Data has no value until it serves your organization, and without a data strategy, you’re basically operating an information slot machine—every now and then you’ll hit on insight, if you’re lucky. More often than not, you’re seeing random points spin past and unable to identify trends, analyze performance, predict shifts, or otherwise utilize your data.
Yet many organizations carry on with messy datasets and murky data strategies, with unfulfilled marketing potential, ill-formed objectives, and data governance that really isn’t. These organizations are missing out on insight (and ROI), and they’re leaving customers cold. Unless you’ve built a comprehensive data strategy and update it regularly, a lot of opportunity is slipping through your fingers.
The elements of a data strategy
A data strategy is essential, and it’s complex because it includes an array of concerns about how your data is ingested, stored, accessed, shared, visualized, kept secure, and applied to the complex questions you want your analytics to answer to move your organization forward along your business strategy. It encompasses these and other data capabilities:
- Data governance
- Data architecture
- Data storage and operations
- Data security
- Data engineering
- Business intelligence
- Advanced analytics
For such a complex undertaking and one that yields such profound impact on your business strategy, small wonder building a data strategy requires—and deserves—careful planning and development. You need a clear destination and the roadmap that will take you there.
Important points to consider when building a data strategy
Data gets top billing, but a data strategy is a people-centered effort. Even the most well-considered strategy will fail to deliver business value if your teams aren’t involved from the start. Here are some of the essentials for ensuring you end up with the right strategy—and that it is embraced:
- A successful data strategy is not a unilateral effort. It requires input and buy-in from leadership and stakeholders.
- Data strategy affects the entire organization. Which means everyone should be involved, whether by answering questions about data usage in the discovery stage, collaborating on priorities, or helping to lead change through implementation.
- Different departments speak different data languages. Spanning the systems, processes, and data cultures from team to team is critical for developing a strategy.
- Setting expectations smooths your path forward. Although Data Problem X is the most important thing in the world to one team, it has nothing to do with another. Showing your teams a defined strategy lets them know they’ve been heard and their problem will be addressed.
- An objective third party breaks through the politics of prioritizing. Building a data-driven culture takes work, and it inevitably requires delicate conversations around contentious issues. A neutral partner helps provide the objectivity to steer through obstacles.
Crafting a data strategy: Where to start, and where to go from there
The right time to build a data strategy varies, and there’s almost never a time that feels exactly right for any organization. (Which is why so many wait until they just can’t anymore.) Sometimes it’s because there’s a problem a company needs to solve and developing the data analytics to solve it necessitates a data strategy. Other times a large system implementation shines a light on the need for a compatible data strategy. And sometimes it’s just that organizations are overwhelmed by the volume of data coming at them and know they could do more with it—if only they knew where to start.
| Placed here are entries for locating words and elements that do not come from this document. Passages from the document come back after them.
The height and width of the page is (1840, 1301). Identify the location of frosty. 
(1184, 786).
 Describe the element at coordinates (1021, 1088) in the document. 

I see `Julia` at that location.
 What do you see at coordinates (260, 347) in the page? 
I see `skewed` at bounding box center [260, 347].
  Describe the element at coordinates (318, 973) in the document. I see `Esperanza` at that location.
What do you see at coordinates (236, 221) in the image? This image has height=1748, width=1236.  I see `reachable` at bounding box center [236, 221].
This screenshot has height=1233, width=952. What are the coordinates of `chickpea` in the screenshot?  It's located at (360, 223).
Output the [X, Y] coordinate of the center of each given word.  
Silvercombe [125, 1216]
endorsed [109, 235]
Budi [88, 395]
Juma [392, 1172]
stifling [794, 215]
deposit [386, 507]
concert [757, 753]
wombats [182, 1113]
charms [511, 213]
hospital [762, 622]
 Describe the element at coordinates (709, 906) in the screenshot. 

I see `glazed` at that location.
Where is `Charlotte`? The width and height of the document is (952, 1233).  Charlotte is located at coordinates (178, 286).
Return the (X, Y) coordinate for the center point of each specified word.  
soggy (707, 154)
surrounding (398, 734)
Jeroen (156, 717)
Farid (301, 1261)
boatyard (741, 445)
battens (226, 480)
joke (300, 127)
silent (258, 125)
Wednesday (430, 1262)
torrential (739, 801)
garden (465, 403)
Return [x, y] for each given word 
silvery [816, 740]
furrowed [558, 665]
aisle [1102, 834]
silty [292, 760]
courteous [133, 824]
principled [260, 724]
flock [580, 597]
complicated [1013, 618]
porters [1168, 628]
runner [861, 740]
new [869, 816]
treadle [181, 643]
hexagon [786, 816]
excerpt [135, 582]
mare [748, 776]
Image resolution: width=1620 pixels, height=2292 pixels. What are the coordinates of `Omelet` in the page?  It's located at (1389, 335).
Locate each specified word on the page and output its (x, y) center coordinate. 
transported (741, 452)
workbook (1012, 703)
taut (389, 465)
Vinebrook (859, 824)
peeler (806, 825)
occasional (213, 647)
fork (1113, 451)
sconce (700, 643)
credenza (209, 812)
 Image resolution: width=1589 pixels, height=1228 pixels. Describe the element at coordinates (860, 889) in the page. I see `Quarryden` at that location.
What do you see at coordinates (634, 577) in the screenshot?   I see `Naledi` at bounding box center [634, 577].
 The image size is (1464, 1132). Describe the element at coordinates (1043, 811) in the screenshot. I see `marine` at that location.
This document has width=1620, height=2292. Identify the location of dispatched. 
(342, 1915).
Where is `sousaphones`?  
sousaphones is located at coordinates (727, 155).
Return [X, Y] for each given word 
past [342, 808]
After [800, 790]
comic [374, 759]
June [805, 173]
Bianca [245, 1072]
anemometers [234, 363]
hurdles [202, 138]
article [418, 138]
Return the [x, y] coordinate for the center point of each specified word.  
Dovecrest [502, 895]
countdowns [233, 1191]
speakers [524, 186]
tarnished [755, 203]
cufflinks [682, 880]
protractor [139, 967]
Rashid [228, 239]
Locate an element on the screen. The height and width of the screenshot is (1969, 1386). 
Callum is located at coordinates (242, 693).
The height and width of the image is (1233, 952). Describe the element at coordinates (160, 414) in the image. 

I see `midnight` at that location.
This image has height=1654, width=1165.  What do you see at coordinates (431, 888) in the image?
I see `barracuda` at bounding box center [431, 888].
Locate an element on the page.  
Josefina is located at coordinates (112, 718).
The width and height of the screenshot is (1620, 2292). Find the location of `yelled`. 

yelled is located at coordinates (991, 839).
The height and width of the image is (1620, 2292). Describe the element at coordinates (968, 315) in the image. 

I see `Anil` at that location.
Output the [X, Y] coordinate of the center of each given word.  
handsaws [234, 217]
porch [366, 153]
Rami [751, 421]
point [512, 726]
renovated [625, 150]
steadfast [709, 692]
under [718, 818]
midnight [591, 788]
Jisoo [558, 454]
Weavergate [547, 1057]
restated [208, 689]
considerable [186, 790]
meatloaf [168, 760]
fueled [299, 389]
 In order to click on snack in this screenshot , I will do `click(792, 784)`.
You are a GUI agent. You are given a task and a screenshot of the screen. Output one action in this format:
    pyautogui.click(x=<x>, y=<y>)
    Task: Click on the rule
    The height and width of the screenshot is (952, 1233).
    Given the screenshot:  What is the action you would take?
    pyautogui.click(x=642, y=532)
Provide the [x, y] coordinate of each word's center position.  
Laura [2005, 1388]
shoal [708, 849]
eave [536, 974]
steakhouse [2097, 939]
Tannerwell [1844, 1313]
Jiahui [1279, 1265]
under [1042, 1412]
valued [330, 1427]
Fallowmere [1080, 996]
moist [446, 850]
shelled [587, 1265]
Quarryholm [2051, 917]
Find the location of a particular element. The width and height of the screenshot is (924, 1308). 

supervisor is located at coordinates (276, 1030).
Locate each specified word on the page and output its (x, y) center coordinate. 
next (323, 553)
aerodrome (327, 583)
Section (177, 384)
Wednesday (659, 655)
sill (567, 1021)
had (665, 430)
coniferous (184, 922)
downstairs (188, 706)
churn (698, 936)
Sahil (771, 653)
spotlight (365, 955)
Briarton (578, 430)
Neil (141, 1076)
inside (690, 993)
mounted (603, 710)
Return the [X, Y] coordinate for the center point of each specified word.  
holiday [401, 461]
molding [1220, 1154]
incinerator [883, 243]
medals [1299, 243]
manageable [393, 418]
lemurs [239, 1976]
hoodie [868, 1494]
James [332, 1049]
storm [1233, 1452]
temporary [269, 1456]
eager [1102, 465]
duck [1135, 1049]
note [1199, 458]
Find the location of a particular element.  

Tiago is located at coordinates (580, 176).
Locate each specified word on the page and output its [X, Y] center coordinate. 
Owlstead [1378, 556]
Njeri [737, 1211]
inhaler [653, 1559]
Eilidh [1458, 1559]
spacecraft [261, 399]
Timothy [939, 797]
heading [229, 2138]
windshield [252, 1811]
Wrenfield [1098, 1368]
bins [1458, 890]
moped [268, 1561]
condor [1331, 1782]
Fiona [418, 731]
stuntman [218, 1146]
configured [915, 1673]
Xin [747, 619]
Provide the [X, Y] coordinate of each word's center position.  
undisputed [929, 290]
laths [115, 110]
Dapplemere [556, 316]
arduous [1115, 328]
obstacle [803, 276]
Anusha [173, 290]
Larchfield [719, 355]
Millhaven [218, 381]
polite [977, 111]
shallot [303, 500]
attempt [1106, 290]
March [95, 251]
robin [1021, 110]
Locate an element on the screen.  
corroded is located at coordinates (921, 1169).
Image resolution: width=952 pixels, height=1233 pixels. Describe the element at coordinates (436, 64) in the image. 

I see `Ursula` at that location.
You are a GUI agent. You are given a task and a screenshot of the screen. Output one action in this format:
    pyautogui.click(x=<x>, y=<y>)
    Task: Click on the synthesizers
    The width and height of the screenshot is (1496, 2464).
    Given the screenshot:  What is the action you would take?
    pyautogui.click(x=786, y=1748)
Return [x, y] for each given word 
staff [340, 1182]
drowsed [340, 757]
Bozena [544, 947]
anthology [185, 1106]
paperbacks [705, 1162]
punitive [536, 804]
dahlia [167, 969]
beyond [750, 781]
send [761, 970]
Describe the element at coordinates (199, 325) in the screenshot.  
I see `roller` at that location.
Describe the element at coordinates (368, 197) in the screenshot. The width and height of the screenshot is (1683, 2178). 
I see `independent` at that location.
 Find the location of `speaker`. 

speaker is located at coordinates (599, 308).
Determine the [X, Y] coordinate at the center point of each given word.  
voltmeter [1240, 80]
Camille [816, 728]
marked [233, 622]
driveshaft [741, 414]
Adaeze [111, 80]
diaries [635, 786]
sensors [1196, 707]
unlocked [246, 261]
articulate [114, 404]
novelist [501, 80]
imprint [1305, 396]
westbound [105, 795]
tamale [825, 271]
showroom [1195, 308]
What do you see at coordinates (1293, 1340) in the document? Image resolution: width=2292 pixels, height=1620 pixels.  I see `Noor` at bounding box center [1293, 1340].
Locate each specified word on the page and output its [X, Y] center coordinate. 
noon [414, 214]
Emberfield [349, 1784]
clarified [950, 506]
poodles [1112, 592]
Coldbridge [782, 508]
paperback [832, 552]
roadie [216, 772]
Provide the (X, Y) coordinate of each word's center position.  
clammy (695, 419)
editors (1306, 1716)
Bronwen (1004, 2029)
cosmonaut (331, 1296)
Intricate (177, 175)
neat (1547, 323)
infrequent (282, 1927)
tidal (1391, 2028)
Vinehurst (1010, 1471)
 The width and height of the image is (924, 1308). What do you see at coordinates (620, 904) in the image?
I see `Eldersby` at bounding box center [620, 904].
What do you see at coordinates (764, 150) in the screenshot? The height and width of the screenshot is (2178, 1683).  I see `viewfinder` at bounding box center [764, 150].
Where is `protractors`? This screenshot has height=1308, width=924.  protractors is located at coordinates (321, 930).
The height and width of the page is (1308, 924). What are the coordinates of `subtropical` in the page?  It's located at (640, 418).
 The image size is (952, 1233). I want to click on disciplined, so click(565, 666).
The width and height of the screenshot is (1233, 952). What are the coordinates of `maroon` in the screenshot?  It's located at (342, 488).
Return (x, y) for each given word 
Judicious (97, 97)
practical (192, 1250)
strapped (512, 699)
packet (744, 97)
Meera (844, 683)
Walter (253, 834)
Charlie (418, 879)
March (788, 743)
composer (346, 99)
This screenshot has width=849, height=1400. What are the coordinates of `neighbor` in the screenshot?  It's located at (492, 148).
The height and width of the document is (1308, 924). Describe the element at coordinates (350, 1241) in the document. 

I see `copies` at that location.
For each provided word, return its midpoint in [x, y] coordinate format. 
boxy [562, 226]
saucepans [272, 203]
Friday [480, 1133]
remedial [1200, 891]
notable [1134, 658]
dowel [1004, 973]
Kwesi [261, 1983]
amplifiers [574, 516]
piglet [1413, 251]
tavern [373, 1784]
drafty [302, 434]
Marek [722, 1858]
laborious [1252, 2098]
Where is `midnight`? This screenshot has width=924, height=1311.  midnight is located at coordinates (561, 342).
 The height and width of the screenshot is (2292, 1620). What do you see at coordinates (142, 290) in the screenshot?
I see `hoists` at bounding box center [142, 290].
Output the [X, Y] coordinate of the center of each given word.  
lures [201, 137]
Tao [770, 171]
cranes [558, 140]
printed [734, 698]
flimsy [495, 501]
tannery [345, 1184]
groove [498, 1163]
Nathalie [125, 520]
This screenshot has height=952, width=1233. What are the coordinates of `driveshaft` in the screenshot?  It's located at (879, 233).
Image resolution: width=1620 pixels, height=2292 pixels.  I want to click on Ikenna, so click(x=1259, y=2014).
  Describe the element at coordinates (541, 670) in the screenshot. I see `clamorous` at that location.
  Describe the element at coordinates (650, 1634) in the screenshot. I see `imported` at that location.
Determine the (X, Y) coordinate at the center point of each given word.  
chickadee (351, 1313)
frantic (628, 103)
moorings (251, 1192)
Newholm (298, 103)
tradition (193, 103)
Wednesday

No matter the inspiration, a data strategy helps you lay the foundation for a sustainable, scalable, simple data program. And it always starts by figuring out where you stand right now through a strategic data assessment.
As Resultant Manager of Data Science Amrutha Pulikottil puts it: “The interpretability and quality of a data deliverable highly depends on the data quality of the input sources. Assessing what you have, acknowledging its shortcomings, identifying alternative sources, or curating existing ones to fill the gaps can help you tell more meaningful stories from your data.”
What an expert partner does for you
Data is especially tricky. It moves fast, and so do the innovations that help organizations utilize it. It’s a complex field with a lot of highly technical subspecialties. All of which adds up to: Don’t try to go it alone, and be careful about the partner you choose to help. A good one will:
Trim costs and time.
An expert team with a well-established protocol for developing data strategies saves you time and money—and almost certainly leaves you with a strategy that better serves your objectives.
Provide insight and expertise.
The expertise and objectivity you gain from a data partner focused entirely on building your strategy creates efficiencies that would be challenging to achieve with an in-house team learning along the way and pulled in various directions at the same time.
Increase data security.
The costs associated with data breaches reached an all-time high in 2021, and as data proliferates, those costs are likely to keep rising. The loss of trust that goes hand-in-hand with a data breach is immeasurable. Expert data security is essential.
Offer a third-party view.
A team who has deep expertise and a neutral perspective gives you more objective, innovative support for your strategy than an in-house team can deliver. Which not only shortens your time to value but gives your team more time to focus on day-to-day and business strategy activities.